(Saved entries)
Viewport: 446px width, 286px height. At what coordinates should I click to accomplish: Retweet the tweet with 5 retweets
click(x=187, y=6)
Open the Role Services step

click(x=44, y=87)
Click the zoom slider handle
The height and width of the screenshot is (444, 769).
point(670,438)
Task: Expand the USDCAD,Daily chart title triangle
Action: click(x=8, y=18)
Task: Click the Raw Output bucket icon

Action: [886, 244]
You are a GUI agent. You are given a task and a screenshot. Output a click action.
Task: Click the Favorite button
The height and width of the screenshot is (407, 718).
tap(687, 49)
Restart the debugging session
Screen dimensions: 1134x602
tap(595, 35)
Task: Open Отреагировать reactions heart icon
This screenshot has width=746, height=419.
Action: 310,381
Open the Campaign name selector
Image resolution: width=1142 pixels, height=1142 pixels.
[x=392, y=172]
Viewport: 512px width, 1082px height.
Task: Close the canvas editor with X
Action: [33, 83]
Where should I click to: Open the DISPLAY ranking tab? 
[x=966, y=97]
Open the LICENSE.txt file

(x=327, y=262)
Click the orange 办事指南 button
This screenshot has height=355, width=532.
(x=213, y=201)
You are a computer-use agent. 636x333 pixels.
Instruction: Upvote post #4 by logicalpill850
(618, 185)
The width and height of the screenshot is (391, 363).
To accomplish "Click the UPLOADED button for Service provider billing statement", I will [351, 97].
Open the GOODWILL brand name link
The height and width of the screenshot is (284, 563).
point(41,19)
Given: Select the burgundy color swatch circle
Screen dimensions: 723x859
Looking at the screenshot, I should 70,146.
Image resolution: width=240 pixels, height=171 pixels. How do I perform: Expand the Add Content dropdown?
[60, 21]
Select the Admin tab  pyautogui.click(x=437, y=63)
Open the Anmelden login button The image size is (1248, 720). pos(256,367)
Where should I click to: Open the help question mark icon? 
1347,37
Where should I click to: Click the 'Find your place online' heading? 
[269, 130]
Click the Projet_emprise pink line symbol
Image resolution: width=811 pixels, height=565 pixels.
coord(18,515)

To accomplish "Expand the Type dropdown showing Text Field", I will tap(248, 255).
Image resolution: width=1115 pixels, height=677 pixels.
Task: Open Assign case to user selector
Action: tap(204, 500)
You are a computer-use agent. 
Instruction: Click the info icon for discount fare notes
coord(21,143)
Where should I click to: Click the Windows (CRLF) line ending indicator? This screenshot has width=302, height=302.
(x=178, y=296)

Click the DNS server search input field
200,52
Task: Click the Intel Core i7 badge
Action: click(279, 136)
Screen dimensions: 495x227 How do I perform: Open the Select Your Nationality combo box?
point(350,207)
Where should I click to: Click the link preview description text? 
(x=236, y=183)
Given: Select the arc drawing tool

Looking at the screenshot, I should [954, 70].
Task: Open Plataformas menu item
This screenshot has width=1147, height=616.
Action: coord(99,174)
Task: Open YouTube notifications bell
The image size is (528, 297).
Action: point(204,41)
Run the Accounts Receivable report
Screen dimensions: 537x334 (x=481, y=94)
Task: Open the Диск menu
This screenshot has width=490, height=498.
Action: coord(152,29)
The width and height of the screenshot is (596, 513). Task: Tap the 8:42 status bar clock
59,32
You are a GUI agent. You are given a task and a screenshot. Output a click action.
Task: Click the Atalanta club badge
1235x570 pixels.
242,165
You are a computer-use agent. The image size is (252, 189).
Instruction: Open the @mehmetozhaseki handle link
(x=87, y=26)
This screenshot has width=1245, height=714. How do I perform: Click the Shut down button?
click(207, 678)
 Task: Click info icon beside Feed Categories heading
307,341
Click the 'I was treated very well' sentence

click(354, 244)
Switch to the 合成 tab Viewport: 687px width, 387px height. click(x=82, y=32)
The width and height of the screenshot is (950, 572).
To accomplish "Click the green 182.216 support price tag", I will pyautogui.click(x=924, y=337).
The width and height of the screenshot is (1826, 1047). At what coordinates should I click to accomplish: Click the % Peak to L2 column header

[TASK OBJECTIVE]:
Give every line of all the items above as a JSON list of strings, with one string per line and blank lines left out.

[ANSWER TO THE TASK]:
[
  "Viewport: 446px width, 286px height. At what coordinates should I click to accomplish: Retweet the tweet with 5 retweets",
  "click(x=187, y=6)",
  "Open the Role Services step",
  "click(x=44, y=87)",
  "Click the zoom slider handle",
  "The height and width of the screenshot is (444, 769).",
  "point(670,438)",
  "Task: Expand the USDCAD,Daily chart title triangle",
  "Action: click(x=8, y=18)",
  "Task: Click the Raw Output bucket icon",
  "Action: [886, 244]",
  "You are a GUI agent. You are given a task and a screenshot. Output a click action.",
  "Task: Click the Favorite button",
  "The height and width of the screenshot is (407, 718).",
  "tap(687, 49)",
  "Restart the debugging session",
  "Screen dimensions: 1134x602",
  "tap(595, 35)",
  "Task: Open Отреагировать reactions heart icon",
  "This screenshot has width=746, height=419.",
  "Action: 310,381",
  "Open the Campaign name selector",
  "Image resolution: width=1142 pixels, height=1142 pixels.",
  "[x=392, y=172]",
  "Viewport: 512px width, 1082px height.",
  "Task: Close the canvas editor with X",
  "Action: [33, 83]",
  "Where should I click to: Open the DISPLAY ranking tab? ",
  "[x=966, y=97]",
  "Open the LICENSE.txt file",
  "(x=327, y=262)",
  "Click the orange 办事指南 button",
  "This screenshot has height=355, width=532.",
  "(x=213, y=201)",
  "You are a computer-use agent. 636x333 pixels.",
  "Instruction: Upvote post #4 by logicalpill850",
  "(618, 185)",
  "The width and height of the screenshot is (391, 363).",
  "To accomplish \"Click the UPLOADED button for Service provider billing statement\", I will [351, 97].",
  "Open the GOODWILL brand name link",
  "The height and width of the screenshot is (284, 563).",
  "point(41,19)",
  "Given: Select the burgundy color swatch circle",
  "Screen dimensions: 723x859",
  "Looking at the screenshot, I should 70,146.",
  "Image resolution: width=240 pixels, height=171 pixels. How do I perform: Expand the Add Content dropdown?",
  "[60, 21]",
  "Select the Admin tab  pyautogui.click(x=437, y=63)",
  "Open the Anmelden login button The image size is (1248, 720). pos(256,367)",
  "Where should I click to: Open the help question mark icon? ",
  "1347,37",
  "Where should I click to: Click the 'Find your place online' heading? ",
  "[269, 130]",
  "Click the Projet_emprise pink line symbol",
  "Image resolution: width=811 pixels, height=565 pixels.",
  "coord(18,515)",
  "To accomplish \"Expand the Type dropdown showing Text Field\", I will tap(248, 255).",
  "Image resolution: width=1115 pixels, height=677 pixels.",
  "Task: Open Assign case to user selector",
  "Action: tap(204, 500)",
  "You are a computer-use agent. ",
  "Instruction: Click the info icon for discount fare notes",
  "coord(21,143)",
  "Where should I click to: Click the Windows (CRLF) line ending indicator? This screenshot has width=302, height=302.",
  "(x=178, y=296)",
  "Click the DNS server search input field",
  "200,52",
  "Task: Click the Intel Core i7 badge",
  "Action: click(279, 136)",
  "Screen dimensions: 495x227 How do I perform: Open the Select Your Nationality combo box?",
  "point(350,207)",
  "Where should I click to: Click the link preview description text? ",
  "(x=236, y=183)",
  "Given: Select the arc drawing tool",
  "Looking at the screenshot, I should [954, 70].",
  "Task: Open Plataformas menu item",
  "This screenshot has width=1147, height=616.",
  "Action: coord(99,174)",
  "Task: Open YouTube notifications bell",
  "The image size is (528, 297).",
  "Action: point(204,41)",
  "Run the Accounts Receivable report",
  "Screen dimensions: 537x334 (x=481, y=94)",
  "Task: Open the Диск menu",
  "This screenshot has width=490, height=498.",
  "Action: coord(152,29)",
  "The width and height of the screenshot is (596, 513). Task: Tap the 8:42 status bar clock",
  "59,32",
  "You are a GUI agent. You are given a task and a screenshot. Output a click action.",
  "Task: Click the Atalanta club badge",
  "1235x570 pixels.",
  "242,165",
  "You are a computer-use agent. The image size is (252, 189).",
  "Instruction: Open the @mehmetozhaseki handle link",
  "(x=87, y=26)",
  "This screenshot has width=1245, height=714. How do I perform: Click the Shut down button?",
  "click(207, 678)",
  " Task: Click info icon beside Feed Categories heading",
  "307,341",
  "Click the 'I was treated very well' sentence",
  "click(354, 244)",
  "Switch to the 合成 tab Viewport: 687px width, 387px height. click(x=82, y=32)",
  "The width and height of the screenshot is (950, 572).",
  "To accomplish \"Click the green 182.216 support price tag\", I will pyautogui.click(x=924, y=337).",
  "The width and height of the screenshot is (1826, 1047). At what coordinates should I click to accomplish: Click the % Peak to L2 column header"
]